What needs to be done:
Find the line with "Instruction: Click firmware". Transcribe it and each later line of the data exactly, up to and including the last.

(Records for this exercise Opens)

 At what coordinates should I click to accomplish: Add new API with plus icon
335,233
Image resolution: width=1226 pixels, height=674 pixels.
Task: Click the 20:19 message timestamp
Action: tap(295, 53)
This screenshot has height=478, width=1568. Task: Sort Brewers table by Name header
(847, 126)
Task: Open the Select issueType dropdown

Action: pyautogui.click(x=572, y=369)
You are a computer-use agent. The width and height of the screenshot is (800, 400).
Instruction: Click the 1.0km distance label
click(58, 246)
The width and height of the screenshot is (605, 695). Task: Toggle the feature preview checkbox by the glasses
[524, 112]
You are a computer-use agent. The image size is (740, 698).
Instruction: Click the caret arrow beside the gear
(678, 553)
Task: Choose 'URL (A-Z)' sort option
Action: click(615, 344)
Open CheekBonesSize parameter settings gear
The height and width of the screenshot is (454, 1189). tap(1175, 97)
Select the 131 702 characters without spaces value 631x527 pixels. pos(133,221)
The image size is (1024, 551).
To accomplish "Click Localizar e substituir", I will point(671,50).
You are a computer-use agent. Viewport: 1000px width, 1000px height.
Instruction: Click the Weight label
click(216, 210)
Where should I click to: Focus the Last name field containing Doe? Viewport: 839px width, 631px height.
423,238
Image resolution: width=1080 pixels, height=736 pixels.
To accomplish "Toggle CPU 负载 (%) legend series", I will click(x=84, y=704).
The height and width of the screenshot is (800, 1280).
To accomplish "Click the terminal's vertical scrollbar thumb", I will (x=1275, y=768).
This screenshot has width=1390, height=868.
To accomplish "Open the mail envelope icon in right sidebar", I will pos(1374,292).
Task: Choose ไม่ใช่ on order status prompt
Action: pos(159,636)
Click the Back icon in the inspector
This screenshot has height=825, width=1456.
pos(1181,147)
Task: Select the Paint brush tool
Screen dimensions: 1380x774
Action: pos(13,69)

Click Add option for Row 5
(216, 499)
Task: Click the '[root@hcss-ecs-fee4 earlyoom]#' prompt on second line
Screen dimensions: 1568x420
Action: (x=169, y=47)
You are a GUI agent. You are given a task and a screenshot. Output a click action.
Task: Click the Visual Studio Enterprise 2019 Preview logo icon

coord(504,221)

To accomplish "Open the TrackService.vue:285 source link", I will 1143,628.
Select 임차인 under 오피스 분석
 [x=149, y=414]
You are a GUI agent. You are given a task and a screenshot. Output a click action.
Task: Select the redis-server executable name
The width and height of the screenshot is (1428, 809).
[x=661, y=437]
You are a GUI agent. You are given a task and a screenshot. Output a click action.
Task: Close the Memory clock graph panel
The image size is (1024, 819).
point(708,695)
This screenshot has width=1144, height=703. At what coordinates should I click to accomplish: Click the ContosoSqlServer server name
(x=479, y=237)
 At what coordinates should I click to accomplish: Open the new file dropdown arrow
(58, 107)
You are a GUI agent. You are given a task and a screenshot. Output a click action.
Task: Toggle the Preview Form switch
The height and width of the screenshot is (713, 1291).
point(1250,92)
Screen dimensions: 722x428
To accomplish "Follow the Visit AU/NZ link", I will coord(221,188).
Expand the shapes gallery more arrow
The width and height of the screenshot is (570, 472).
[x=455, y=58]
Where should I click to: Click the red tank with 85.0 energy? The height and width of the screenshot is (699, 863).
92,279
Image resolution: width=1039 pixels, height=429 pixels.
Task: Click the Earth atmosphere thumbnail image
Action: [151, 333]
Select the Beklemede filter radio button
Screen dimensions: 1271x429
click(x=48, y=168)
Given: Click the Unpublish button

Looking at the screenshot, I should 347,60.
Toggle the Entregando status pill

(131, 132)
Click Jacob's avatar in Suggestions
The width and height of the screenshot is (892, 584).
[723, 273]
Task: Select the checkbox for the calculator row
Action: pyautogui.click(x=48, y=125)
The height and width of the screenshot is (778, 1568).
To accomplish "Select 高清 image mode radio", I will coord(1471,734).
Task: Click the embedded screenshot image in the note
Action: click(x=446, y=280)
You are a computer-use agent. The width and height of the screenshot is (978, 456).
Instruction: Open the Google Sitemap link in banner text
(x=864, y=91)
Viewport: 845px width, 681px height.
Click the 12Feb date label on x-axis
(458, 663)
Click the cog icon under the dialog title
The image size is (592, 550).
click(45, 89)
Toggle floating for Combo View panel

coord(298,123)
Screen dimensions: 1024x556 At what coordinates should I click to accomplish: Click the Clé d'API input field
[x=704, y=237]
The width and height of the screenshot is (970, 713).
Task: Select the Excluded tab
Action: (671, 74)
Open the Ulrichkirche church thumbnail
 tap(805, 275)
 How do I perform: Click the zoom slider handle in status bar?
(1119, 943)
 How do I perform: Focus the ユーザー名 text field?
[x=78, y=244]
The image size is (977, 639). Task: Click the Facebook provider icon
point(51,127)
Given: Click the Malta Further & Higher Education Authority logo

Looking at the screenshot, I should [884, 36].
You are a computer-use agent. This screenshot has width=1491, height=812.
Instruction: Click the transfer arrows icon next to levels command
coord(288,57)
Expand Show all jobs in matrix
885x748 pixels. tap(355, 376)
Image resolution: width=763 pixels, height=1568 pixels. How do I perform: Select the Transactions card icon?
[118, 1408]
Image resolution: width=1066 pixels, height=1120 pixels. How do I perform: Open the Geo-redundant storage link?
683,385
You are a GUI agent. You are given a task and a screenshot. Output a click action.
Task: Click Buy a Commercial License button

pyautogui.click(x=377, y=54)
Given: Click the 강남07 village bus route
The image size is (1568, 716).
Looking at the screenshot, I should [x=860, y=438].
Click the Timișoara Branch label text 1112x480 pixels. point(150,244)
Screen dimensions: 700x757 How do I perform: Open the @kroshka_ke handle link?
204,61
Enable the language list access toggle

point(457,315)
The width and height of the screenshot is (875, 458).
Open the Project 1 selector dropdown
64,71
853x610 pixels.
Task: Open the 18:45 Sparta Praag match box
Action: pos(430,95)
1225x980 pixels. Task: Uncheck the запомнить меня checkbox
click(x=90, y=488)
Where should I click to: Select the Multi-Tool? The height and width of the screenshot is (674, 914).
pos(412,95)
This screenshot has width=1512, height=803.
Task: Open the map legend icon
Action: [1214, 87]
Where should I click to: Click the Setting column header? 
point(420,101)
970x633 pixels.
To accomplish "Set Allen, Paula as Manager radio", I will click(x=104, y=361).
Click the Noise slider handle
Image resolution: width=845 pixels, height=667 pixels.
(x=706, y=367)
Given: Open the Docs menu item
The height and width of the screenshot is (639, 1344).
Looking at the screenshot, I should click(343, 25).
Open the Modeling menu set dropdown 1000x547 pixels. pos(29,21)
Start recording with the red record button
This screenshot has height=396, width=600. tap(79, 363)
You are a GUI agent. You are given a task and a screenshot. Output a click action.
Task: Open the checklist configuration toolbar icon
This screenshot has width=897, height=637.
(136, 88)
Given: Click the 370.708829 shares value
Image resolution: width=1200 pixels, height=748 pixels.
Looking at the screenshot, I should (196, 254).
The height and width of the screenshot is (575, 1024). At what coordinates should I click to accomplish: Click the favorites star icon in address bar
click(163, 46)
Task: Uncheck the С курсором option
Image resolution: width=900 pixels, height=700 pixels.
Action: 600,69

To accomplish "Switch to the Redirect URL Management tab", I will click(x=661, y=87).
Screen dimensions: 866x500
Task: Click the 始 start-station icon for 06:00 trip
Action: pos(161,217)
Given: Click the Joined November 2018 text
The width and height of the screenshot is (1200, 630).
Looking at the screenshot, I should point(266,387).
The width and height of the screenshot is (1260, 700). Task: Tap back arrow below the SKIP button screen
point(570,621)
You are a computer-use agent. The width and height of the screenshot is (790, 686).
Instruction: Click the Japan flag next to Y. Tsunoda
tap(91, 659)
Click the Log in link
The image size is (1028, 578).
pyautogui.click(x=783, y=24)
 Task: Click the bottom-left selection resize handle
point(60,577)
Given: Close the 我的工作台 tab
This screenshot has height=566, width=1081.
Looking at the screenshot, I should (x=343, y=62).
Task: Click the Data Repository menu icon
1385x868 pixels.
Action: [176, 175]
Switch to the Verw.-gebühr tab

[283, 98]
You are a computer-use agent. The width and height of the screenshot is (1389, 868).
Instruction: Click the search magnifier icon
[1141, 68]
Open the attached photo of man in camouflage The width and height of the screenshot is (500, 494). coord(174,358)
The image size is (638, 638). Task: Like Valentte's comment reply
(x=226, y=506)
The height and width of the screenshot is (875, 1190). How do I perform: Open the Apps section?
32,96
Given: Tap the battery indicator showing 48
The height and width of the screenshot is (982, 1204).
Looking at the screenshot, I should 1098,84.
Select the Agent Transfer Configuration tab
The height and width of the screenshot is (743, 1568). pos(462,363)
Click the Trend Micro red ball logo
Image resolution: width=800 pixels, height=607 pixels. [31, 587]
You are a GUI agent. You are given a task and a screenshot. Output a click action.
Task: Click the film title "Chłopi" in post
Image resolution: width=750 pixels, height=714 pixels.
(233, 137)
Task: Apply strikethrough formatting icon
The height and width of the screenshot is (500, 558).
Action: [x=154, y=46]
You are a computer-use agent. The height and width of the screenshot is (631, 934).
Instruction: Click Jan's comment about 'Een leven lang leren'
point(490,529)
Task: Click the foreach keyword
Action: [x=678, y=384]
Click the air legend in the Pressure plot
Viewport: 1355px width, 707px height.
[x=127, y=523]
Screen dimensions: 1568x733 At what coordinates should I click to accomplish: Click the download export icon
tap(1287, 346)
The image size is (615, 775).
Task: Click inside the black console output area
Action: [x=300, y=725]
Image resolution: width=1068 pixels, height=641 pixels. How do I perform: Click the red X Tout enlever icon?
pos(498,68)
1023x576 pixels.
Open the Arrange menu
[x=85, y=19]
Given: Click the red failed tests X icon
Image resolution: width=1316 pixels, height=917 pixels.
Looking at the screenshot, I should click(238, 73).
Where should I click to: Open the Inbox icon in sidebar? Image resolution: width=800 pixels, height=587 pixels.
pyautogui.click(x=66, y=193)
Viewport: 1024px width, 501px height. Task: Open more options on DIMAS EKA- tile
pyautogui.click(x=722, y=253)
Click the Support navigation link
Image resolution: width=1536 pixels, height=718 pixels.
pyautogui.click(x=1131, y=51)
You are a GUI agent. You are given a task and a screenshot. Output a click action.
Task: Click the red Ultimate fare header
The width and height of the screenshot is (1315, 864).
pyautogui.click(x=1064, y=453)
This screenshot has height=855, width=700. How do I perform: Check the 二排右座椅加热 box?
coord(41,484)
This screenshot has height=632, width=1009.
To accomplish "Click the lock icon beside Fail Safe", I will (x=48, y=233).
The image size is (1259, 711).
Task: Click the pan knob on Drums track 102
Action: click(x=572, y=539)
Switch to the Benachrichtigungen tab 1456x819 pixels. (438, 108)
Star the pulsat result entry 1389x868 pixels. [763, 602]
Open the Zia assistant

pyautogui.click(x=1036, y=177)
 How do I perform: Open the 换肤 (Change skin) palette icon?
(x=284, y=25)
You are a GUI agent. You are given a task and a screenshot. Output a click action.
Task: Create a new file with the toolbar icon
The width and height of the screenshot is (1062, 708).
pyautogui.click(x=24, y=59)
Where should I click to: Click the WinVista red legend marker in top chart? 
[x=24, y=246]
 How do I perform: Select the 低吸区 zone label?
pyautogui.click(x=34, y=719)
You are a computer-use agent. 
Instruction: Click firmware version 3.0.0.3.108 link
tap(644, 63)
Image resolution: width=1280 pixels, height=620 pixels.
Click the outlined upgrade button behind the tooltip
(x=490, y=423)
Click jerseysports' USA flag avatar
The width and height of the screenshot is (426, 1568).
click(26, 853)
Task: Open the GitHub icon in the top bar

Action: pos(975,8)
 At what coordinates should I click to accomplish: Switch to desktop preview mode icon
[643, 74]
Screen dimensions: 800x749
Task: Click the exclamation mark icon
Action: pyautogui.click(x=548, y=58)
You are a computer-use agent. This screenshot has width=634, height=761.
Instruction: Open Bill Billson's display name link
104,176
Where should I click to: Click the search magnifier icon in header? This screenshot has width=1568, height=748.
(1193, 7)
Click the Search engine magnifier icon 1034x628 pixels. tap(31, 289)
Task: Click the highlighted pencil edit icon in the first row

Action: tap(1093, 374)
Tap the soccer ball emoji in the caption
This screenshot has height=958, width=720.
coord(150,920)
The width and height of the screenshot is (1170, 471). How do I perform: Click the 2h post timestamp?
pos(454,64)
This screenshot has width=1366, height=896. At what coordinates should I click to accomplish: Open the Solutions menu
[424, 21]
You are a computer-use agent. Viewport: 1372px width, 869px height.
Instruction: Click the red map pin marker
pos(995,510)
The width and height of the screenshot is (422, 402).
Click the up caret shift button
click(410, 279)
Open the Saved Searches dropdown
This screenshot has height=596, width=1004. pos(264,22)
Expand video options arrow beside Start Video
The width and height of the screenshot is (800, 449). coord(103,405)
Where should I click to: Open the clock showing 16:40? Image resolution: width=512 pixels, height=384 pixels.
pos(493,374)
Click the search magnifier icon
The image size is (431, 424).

(Records for this exercise Closes)

Solution to this exercise:
Instruction: Click firmware version 3.0.0.3.108 link
tap(644, 63)
Image resolution: width=1280 pixels, height=620 pixels.
Click the outlined upgrade button behind the tooltip
(x=490, y=423)
Click jerseysports' USA flag avatar
The width and height of the screenshot is (426, 1568).
click(26, 853)
Task: Open the GitHub icon in the top bar

Action: pos(975,8)
 At what coordinates should I click to accomplish: Switch to desktop preview mode icon
[643, 74]
Screen dimensions: 800x749
Task: Click the exclamation mark icon
Action: pyautogui.click(x=548, y=58)
You are a computer-use agent. This screenshot has width=634, height=761.
Instruction: Open Bill Billson's display name link
104,176
Where should I click to: Click the search magnifier icon in header? This screenshot has width=1568, height=748.
(1193, 7)
Click the Search engine magnifier icon 1034x628 pixels. tap(31, 289)
Task: Click the highlighted pencil edit icon in the first row

Action: tap(1093, 374)
Tap the soccer ball emoji in the caption
This screenshot has height=958, width=720.
coord(150,920)
The width and height of the screenshot is (1170, 471). How do I perform: Click the 2h post timestamp?
pos(454,64)
This screenshot has width=1366, height=896. At what coordinates should I click to accomplish: Open the Solutions menu
[424, 21]
You are a computer-use agent. Viewport: 1372px width, 869px height.
Instruction: Click the red map pin marker
pos(995,510)
The width and height of the screenshot is (422, 402).
Click the up caret shift button
click(410, 279)
Open the Saved Searches dropdown
This screenshot has height=596, width=1004. pos(264,22)
Expand video options arrow beside Start Video
The width and height of the screenshot is (800, 449). coord(103,405)
Where should I click to: Open the clock showing 16:40? Image resolution: width=512 pixels, height=384 pixels.
pos(493,374)
Click the search magnifier icon
The image size is (431, 424).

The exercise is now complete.